No record may be omitted; give all of them again exactly.

** LISTED RECORDS **
____

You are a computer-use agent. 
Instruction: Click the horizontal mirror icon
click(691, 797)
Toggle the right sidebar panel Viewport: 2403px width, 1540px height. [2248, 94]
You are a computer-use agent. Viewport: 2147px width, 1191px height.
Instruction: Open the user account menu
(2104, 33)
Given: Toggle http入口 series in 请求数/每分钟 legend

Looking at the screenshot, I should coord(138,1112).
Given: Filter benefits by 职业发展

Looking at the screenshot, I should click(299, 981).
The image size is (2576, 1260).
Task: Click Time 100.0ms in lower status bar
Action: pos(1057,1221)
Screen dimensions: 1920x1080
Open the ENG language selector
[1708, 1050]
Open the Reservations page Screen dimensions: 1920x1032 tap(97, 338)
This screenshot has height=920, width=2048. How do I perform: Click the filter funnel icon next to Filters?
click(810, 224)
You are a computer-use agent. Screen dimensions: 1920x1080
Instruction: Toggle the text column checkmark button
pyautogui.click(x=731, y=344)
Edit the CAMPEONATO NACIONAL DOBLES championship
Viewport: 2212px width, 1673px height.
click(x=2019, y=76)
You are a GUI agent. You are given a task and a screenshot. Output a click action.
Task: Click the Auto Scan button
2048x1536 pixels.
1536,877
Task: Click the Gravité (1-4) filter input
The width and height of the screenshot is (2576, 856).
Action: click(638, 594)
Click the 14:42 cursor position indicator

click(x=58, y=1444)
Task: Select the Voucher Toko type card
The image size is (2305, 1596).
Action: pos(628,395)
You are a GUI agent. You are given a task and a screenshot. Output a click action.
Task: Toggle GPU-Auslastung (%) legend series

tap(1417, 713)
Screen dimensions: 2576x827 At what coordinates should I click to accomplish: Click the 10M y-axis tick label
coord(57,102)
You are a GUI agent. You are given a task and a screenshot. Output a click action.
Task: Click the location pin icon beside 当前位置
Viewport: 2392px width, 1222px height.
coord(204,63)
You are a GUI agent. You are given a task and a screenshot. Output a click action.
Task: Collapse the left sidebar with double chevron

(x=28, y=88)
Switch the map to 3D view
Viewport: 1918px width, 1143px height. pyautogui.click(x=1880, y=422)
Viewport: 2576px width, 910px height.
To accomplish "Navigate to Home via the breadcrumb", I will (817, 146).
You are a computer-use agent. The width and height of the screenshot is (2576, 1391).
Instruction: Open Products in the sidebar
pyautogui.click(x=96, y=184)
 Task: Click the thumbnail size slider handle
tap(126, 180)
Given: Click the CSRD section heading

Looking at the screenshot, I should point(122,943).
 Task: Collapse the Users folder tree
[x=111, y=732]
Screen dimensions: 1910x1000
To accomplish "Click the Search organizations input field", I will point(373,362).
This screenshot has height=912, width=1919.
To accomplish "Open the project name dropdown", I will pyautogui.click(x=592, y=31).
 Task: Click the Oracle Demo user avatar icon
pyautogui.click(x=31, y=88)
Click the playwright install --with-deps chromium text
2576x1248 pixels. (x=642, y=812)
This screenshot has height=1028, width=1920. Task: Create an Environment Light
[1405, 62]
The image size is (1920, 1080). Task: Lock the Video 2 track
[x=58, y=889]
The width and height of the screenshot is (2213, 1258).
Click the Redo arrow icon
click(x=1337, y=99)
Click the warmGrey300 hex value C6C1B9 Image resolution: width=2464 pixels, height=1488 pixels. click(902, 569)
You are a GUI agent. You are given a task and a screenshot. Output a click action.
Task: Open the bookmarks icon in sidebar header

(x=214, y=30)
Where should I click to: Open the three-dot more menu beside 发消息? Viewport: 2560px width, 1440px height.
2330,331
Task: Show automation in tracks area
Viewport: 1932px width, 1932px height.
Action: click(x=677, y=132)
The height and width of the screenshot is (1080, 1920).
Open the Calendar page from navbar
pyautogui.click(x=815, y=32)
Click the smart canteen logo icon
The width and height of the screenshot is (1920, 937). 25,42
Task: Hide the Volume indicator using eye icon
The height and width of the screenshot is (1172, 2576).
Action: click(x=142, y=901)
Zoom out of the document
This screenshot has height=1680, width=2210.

____

** THE ANSWER **
You are a computer-use agent. 
Instruction: Click the horizontal mirror icon
click(691, 797)
Toggle the right sidebar panel Viewport: 2403px width, 1540px height. [2248, 94]
You are a computer-use agent. Viewport: 2147px width, 1191px height.
Instruction: Open the user account menu
(2104, 33)
Given: Toggle http入口 series in 请求数/每分钟 legend

Looking at the screenshot, I should coord(138,1112).
Given: Filter benefits by 职业发展

Looking at the screenshot, I should click(299, 981).
The image size is (2576, 1260).
Task: Click Time 100.0ms in lower status bar
Action: pos(1057,1221)
Screen dimensions: 1920x1080
Open the ENG language selector
[1708, 1050]
Open the Reservations page Screen dimensions: 1920x1032 tap(97, 338)
This screenshot has height=920, width=2048. How do I perform: Click the filter funnel icon next to Filters?
click(810, 224)
You are a computer-use agent. Screen dimensions: 1920x1080
Instruction: Toggle the text column checkmark button
pyautogui.click(x=731, y=344)
Edit the CAMPEONATO NACIONAL DOBLES championship
Viewport: 2212px width, 1673px height.
click(x=2019, y=76)
You are a GUI agent. You are given a task and a screenshot. Output a click action.
Task: Click the Auto Scan button
2048x1536 pixels.
1536,877
Task: Click the Gravité (1-4) filter input
The width and height of the screenshot is (2576, 856).
Action: click(638, 594)
Click the 14:42 cursor position indicator

click(x=58, y=1444)
Task: Select the Voucher Toko type card
The image size is (2305, 1596).
Action: pos(628,395)
You are a GUI agent. You are given a task and a screenshot. Output a click action.
Task: Toggle GPU-Auslastung (%) legend series

tap(1417, 713)
Screen dimensions: 2576x827 At what coordinates should I click to accomplish: Click the 10M y-axis tick label
coord(57,102)
You are a GUI agent. You are given a task and a screenshot. Output a click action.
Task: Click the location pin icon beside 当前位置
Viewport: 2392px width, 1222px height.
coord(204,63)
You are a GUI agent. You are given a task and a screenshot. Output a click action.
Task: Collapse the left sidebar with double chevron

(x=28, y=88)
Switch the map to 3D view
Viewport: 1918px width, 1143px height. pyautogui.click(x=1880, y=422)
Viewport: 2576px width, 910px height.
To accomplish "Navigate to Home via the breadcrumb", I will (817, 146).
You are a computer-use agent. The width and height of the screenshot is (2576, 1391).
Instruction: Open Products in the sidebar
pyautogui.click(x=96, y=184)
 Task: Click the thumbnail size slider handle
tap(126, 180)
Given: Click the CSRD section heading

Looking at the screenshot, I should point(122,943).
 Task: Collapse the Users folder tree
[x=111, y=732]
Screen dimensions: 1910x1000
To accomplish "Click the Search organizations input field", I will point(373,362).
This screenshot has height=912, width=1919.
To accomplish "Open the project name dropdown", I will pyautogui.click(x=592, y=31).
 Task: Click the Oracle Demo user avatar icon
pyautogui.click(x=31, y=88)
Click the playwright install --with-deps chromium text
2576x1248 pixels. (x=642, y=812)
This screenshot has height=1028, width=1920. Task: Create an Environment Light
[1405, 62]
The image size is (1920, 1080). Task: Lock the Video 2 track
[x=58, y=889]
The width and height of the screenshot is (2213, 1258).
Click the Redo arrow icon
click(x=1337, y=99)
Click the warmGrey300 hex value C6C1B9 Image resolution: width=2464 pixels, height=1488 pixels. click(902, 569)
You are a GUI agent. You are given a task and a screenshot. Output a click action.
Task: Open the bookmarks icon in sidebar header

(x=214, y=30)
Where should I click to: Open the three-dot more menu beside 发消息? Viewport: 2560px width, 1440px height.
2330,331
Task: Show automation in tracks area
Viewport: 1932px width, 1932px height.
Action: click(x=677, y=132)
The height and width of the screenshot is (1080, 1920).
Open the Calendar page from navbar
pyautogui.click(x=815, y=32)
Click the smart canteen logo icon
The width and height of the screenshot is (1920, 937). 25,42
Task: Hide the Volume indicator using eye icon
The height and width of the screenshot is (1172, 2576).
Action: click(x=142, y=901)
Zoom out of the document
This screenshot has height=1680, width=2210.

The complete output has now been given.